Dry rosé wine has long been appreciated in Europe, especially the south of France. Rosés from the Rhone Valley and elsewhere in Provence have been highly regarded for generations. These rosés are popular with the local cuisine (think garlic, tomato, fish, shellfish, poultry, game, dry sausages, olives, fresh vegetables, basil, etc.), especially during the summer months when a chilled glass is particularly refreshing.

But in the United States, pink colored wines have had a checkered reputation. In the fifties and sixties, soda-pop sweet pink wines from Portugal, Mateus and Lancers, were popular and were even considered sophisticated. Suzanne remembers being given a bottle of Mateus by a young television newscaster in Washington, D.C. and being wowed by the gesture. But these pinks gave real rosé a bad name.

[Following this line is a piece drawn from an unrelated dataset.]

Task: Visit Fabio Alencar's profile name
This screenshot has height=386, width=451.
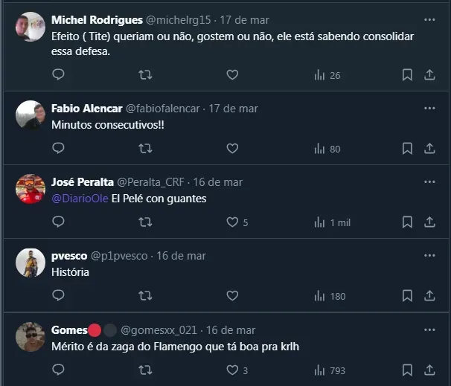Action: click(87, 109)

First offered in the late seventies and a huge commercial success by the eighties, white zinfandel further cemented the perception of Americans that pink wine was mediocre stuff for those that didn’t know better. While zinfandel can produce wonderful rosé when properly made from quality grapes, the product called white zinfandel is typically made from over-cropped, inferior fruit and vinified with too much residual sugar. Suzanne refused to pour white zinfandel at her popular wine bar in Washington. When tourist and conference attendee customers asked for that insipid stuff, they were politely told that Suzanne’s only poured real (red) zinfandel, thank you very much.